一般的に「賢い」イメージの強いイルカですが、その根拠の一つとされるのが巨大な脳です。動物の知能の高さを推し量る指標に、体重に対する脳の重さの割合「脳化指数」があります。この数値が一番高いのがヒト、その次がイルカとされています。さらに、イルカは脳の表面のシワの数がヒト並みにあり、神経細胞が多いことも表しています。 脳の特徴以外にも、海綿動物を「道具」として使った餌探しや、鏡に映った姿を自分の姿と認知した実験結果など、さまざまな知的行動が確認されています。また、水族館のショーなど、一度覚えたトレーナーのサインを忘れることがなく、優れた長期記憶を持つこともわかっています。
イルカの「声」はおでこから?
水族館などを訪れると、イルカの鳴き声を耳にする機会があります。ただし、「声」といってもイルカは口から声をだしているわけではありません。イルカには声帯がなく、額から音を出しているのです。 その秘密が、額の内側にある「メロン」と呼ばれる音を通しやすい脂肪のかたまり。イルカの頭の上には小さな呼吸孔(鼻)があり、鼻の穴から鼻道に、いくつかの袋がついています。この袋に空気を出し入れしてできた音を、メロンを通して発射。発した音が何かにぶつかってエコーとしてはねかえってくると、下あごの骨を通して耳に届いて音を聞き分けます。
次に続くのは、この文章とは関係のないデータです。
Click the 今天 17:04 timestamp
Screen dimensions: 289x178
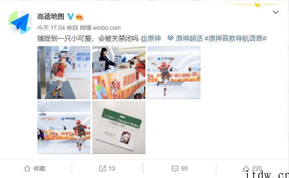click(51, 28)
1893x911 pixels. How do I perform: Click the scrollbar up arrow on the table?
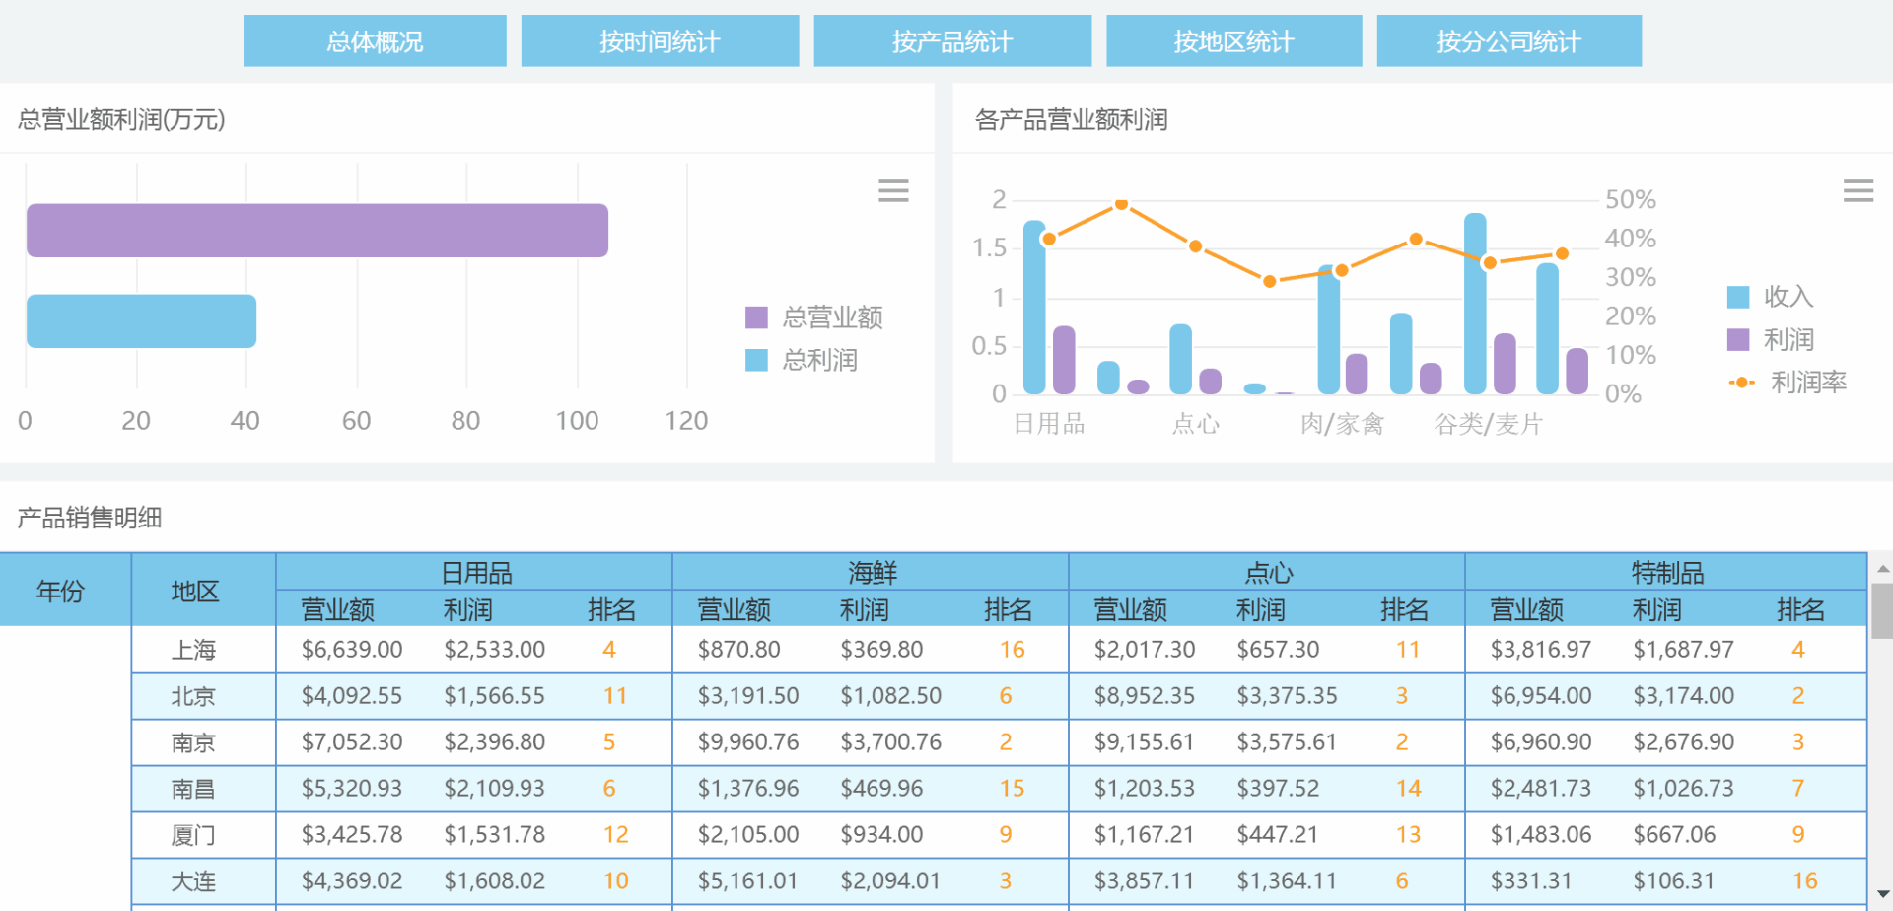coord(1884,567)
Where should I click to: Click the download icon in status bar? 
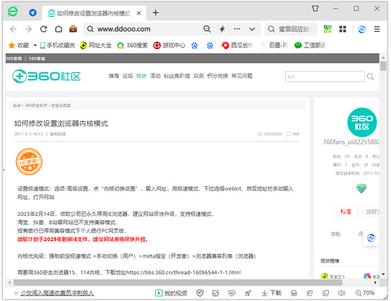[x=271, y=293]
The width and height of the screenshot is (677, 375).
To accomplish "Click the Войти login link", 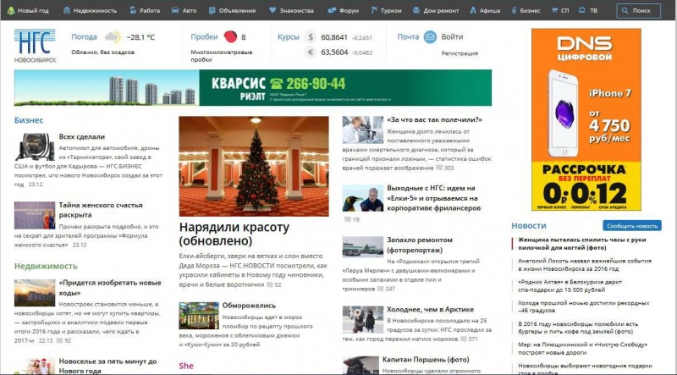I will tap(452, 37).
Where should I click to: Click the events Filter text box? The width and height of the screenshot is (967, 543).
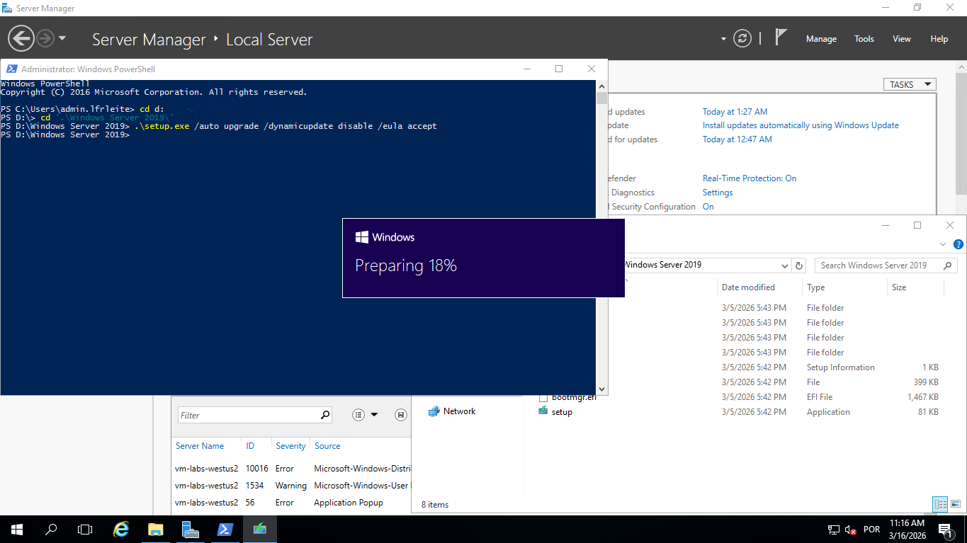(247, 415)
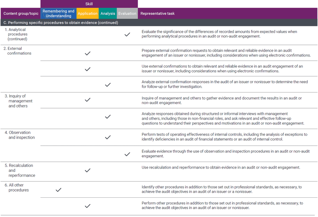The width and height of the screenshot is (318, 217).
Task: Click the External confirmations topic label
Action: click(x=19, y=51)
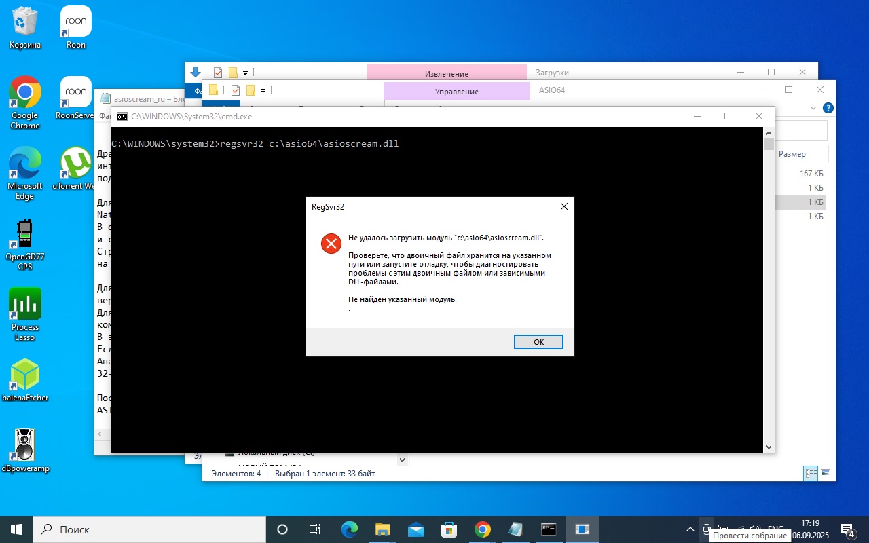Toggle Task View in the taskbar
The width and height of the screenshot is (869, 543).
[315, 529]
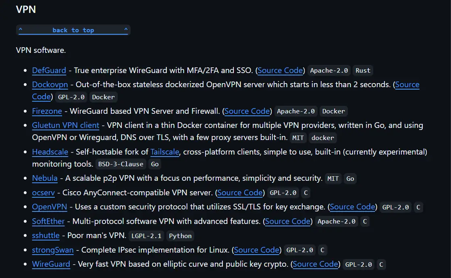Image resolution: width=451 pixels, height=278 pixels.
Task: Open Source Code link for OpenVPN
Action: [352, 207]
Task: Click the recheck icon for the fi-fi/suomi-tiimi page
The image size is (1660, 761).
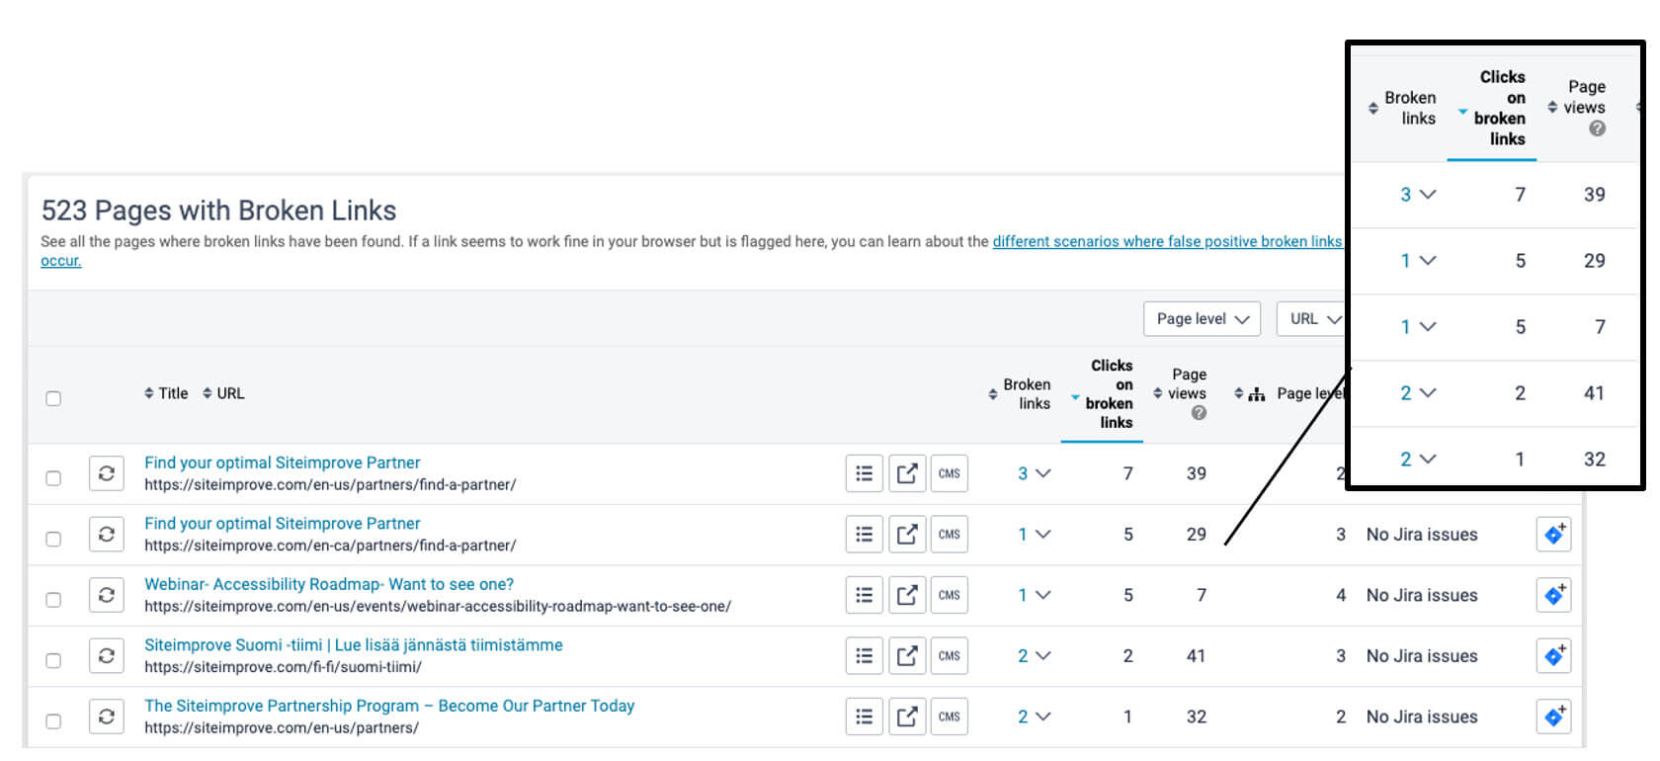Action: coord(107,656)
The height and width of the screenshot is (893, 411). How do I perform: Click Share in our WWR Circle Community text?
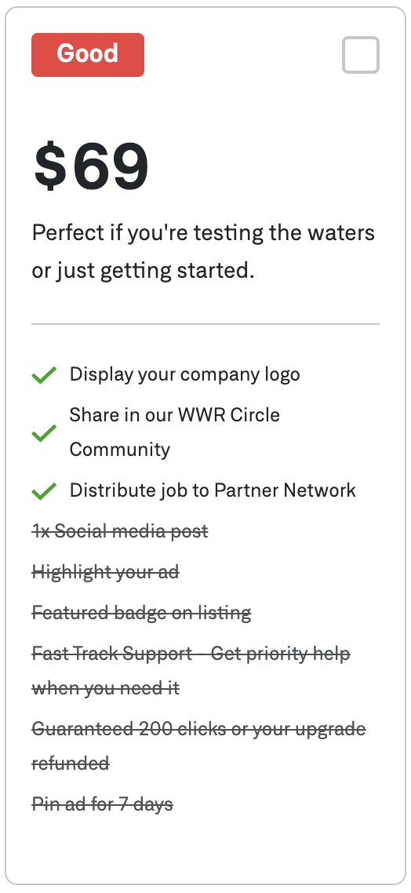click(175, 432)
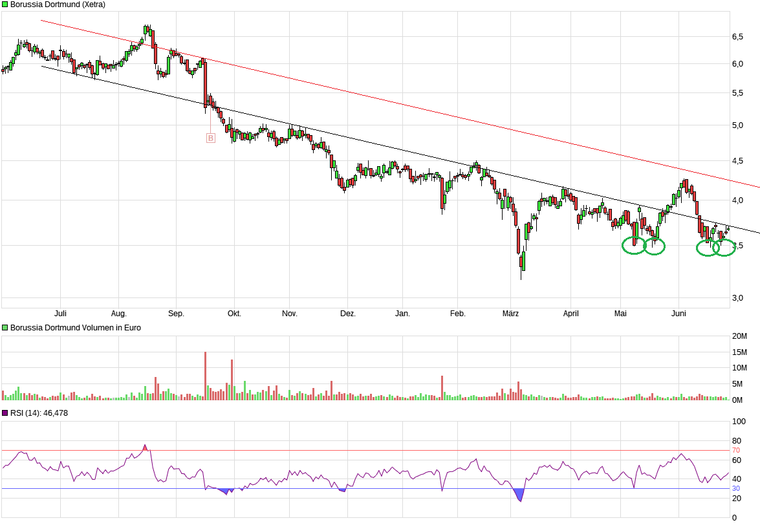Click the Borussia Dortmund Volumen in Euro label
The image size is (760, 527).
(76, 328)
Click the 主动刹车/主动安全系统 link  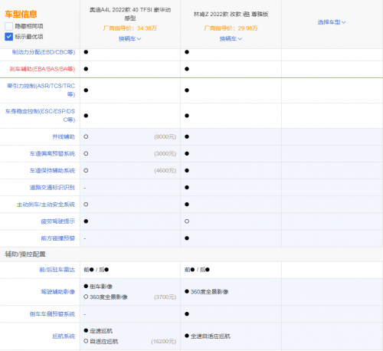click(46, 205)
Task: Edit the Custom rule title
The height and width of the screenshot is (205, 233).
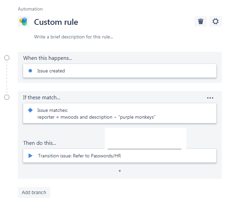Action: pos(56,22)
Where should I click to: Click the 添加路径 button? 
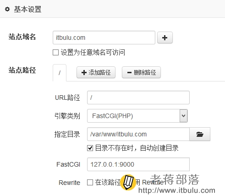pos(96,72)
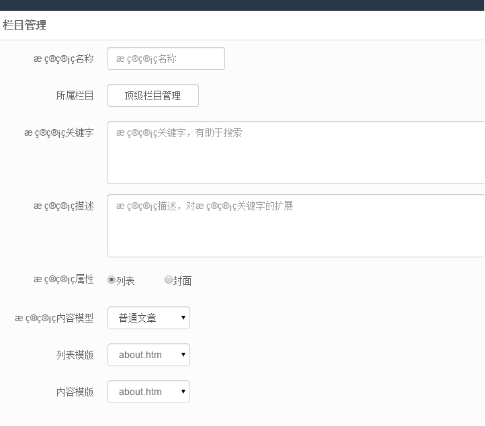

イルカはこの能力を「エコローション」と呼ばれる能力を使って、自分の現在地や餌の位置などを把握します。 イルカは主に3つの声を使い分けます。 ●ホイッスル音 「ピューピュー」と口笛を吹くような澄んだ声。仲間同士のコミュニケーションに使われ、一頭ごとに特徴がある。群れの中で、相手の声を聞き分けるとされる。 ●クリック音 「ギリギリッ」「カチカチ」など、小刻みにつながった声。モノの位置を知るための音で、エコローション時に使われる。 ●層状音 「ギャギャ」など、ネコが怒ったような低いうなり声。相手を威嚇したり、激しく争ったりする時に使われる。